Ella apartó la mirada.

—No entiendes… Yo solo quiero encajar. No quiero ser la rara que nunca tiene nada.

Sentí un nudo en la garganta. Recordé mis propios años de adolescencia, cuando soñaba con ir a la universidad y viajar lejos del pueblo. Pero la vida se encargó de ponerme en otro camino: embarazada a los dieciocho, casada a los veinte, sola a los veinticinco.

—A veces siento que todo esto fue un error —susurró Valeria—. Que nunca vamos a salir adelante.

La abracé fuerte. Por primera vez en mucho tiempo, lloramos juntas. Lloramos por los sueños rotos, por las promesas incumplidas, por el cansancio y por ese amor que duele tanto cuando parece no alcanzar.

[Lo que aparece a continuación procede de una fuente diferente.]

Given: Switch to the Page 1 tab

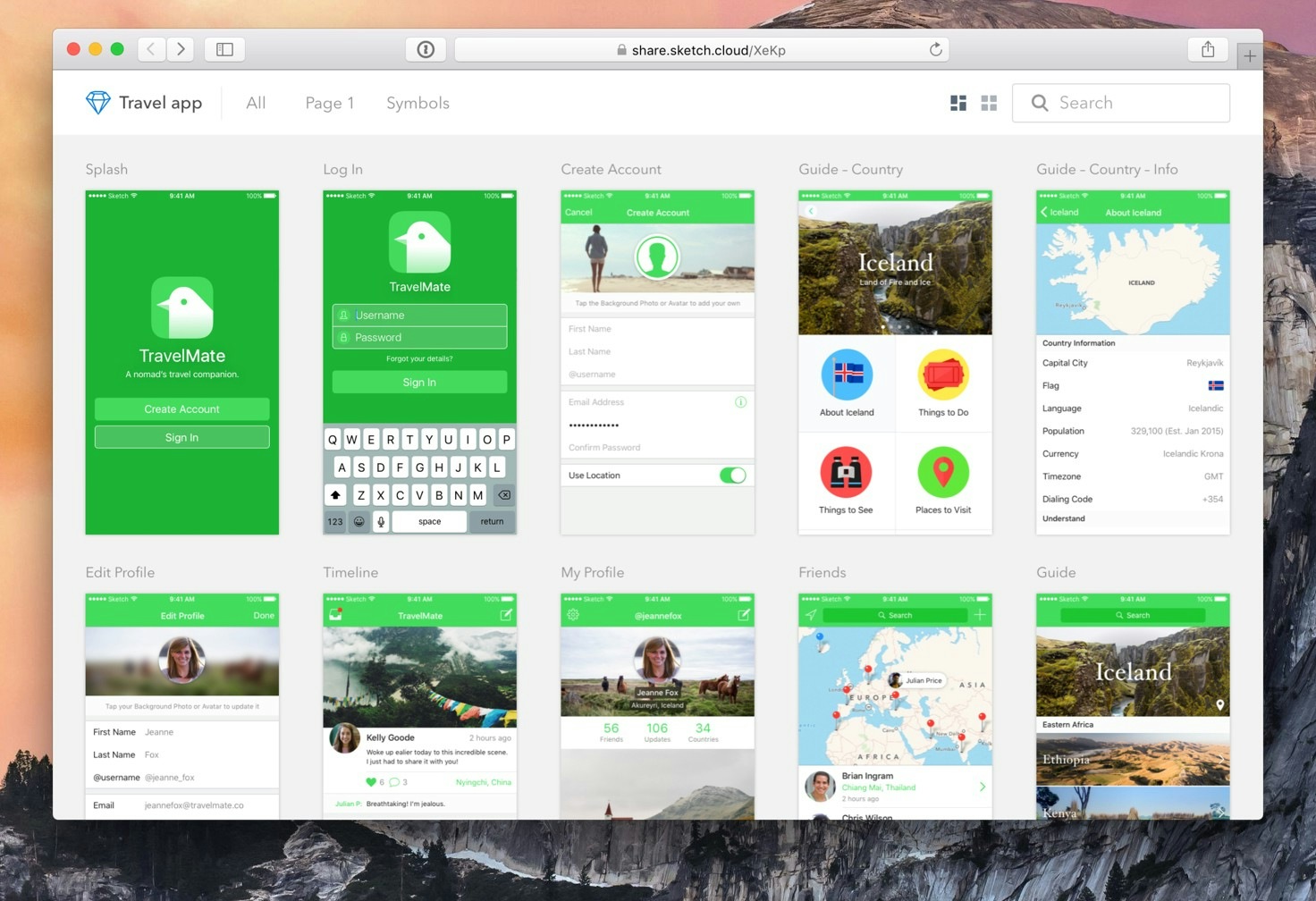Looking at the screenshot, I should coord(330,103).
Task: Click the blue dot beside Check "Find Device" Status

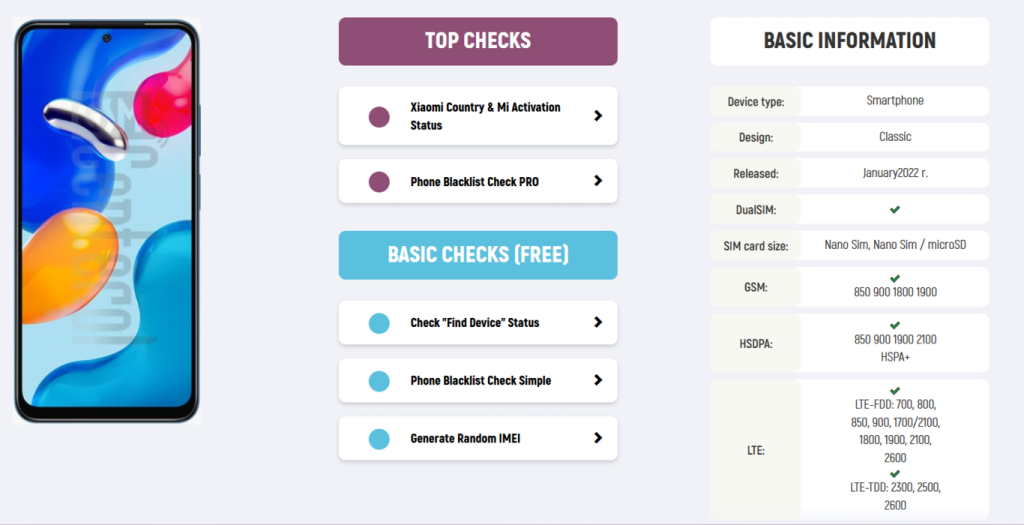Action: click(379, 323)
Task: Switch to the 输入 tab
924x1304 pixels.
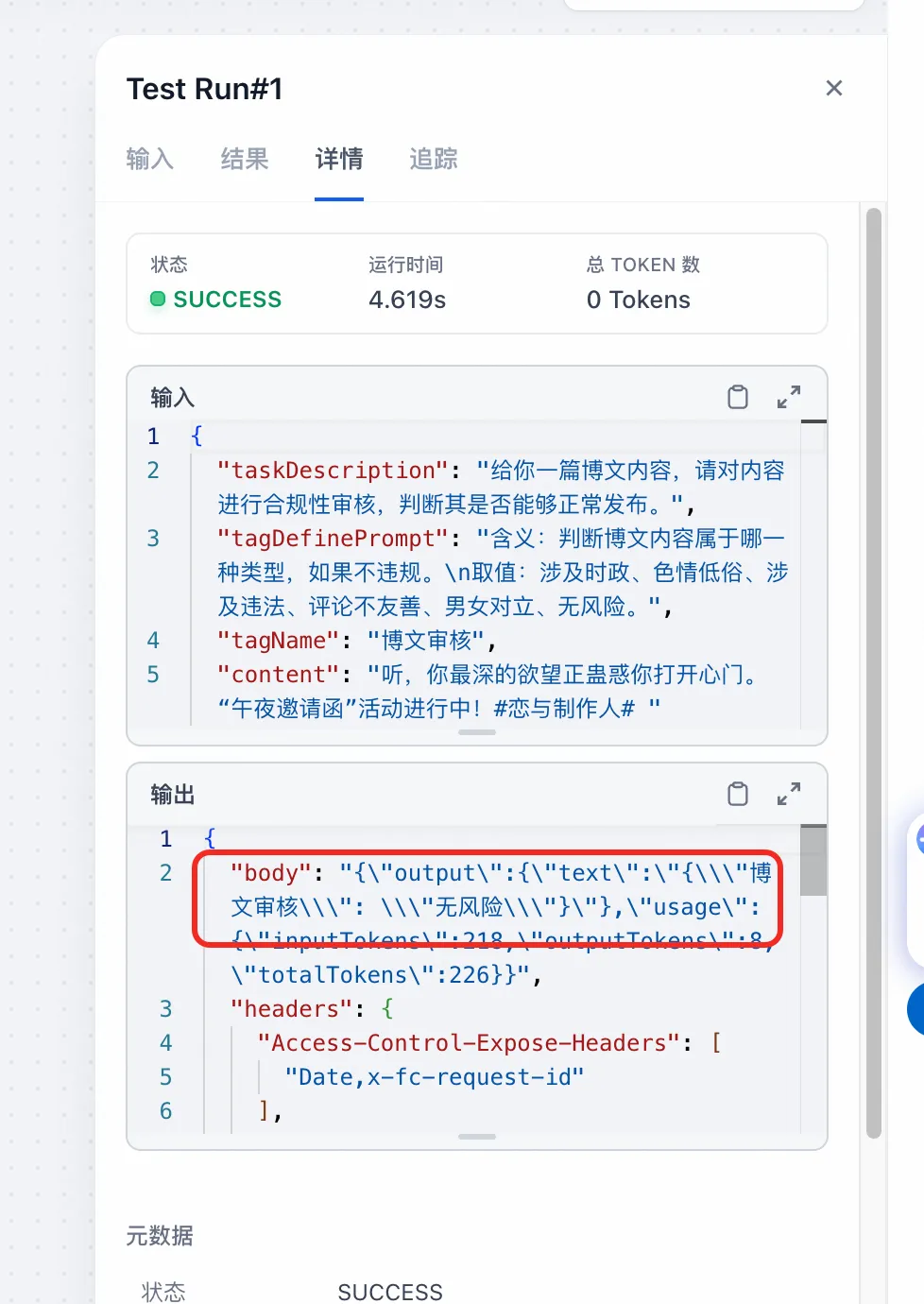Action: (x=150, y=159)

Esa noche hablamos largo rato. Le conté cómo fue dejar Veracruz con una niña pequeña y una maleta llena de miedo. Le hablé de los trabajos mal pagados, del miedo a enfermarme porque no hay seguro ni ahorros. Le confesé que a veces también quiero rendirme.

—Pero no lo hago —le dije— porque tú eres mi razón para seguir luchando.

Valeria me miró con ojos nuevos. No sé si entendió todo lo que le dije, pero al menos esa noche cenamos juntas sin pelear.

Los días siguientes fueron distintos. No mágicos ni perfectos: seguimos discutiendo por cosas pequeñas —la ropa, las tareas, el dinero— pero algo cambió entre nosotras. Empezamos a hablar más. A veces me ayuda a hacer tamales o acompaña a mi mamá al doctor. Otras veces vuelve a encerrarse en su cuarto y yo respeto su espacio.

Un sábado por la tarde llegó Mariana con su mamá para comprar tamales. Mientras esperaban, escuché cómo Valeria le contaba a su amiga sobre nuestro trabajo y cómo ahorramos cada peso para pagar la escuela.

—Mi mamá hace todo por mí —dijo Valeria—. A veces me enojo porque quiero cosas que no puedo tener… pero sé que ella da todo lo que puede.

Sentí un orgullo inmenso y una tristeza profunda al mismo tiempo. Orgullo porque mi hija empezaba a entender el valor del esfuerzo; tristeza porque sé que aún le esperan muchas decepciones en este país donde el sueño americano parece tan lejano incluso estando aquí mismo, en nuestra propia tierra.

Hoy sigo luchando cada día. Sigo sin poder comprarle un celular nuevo ni llevarla de vacaciones como quisiera. Pero tengo la esperanza de que algún día Valeria vea más allá del dinero y entienda que el verdadero valor está en lo que construimos juntas.

A veces me pregunto: ¿Cuántas madres más estarán pasando por esto? ¿Cuántos hijos creen que el amor se mide en regalos y no en sacrificios? ¿Qué harían ustedes si estuvieran en mi lugar?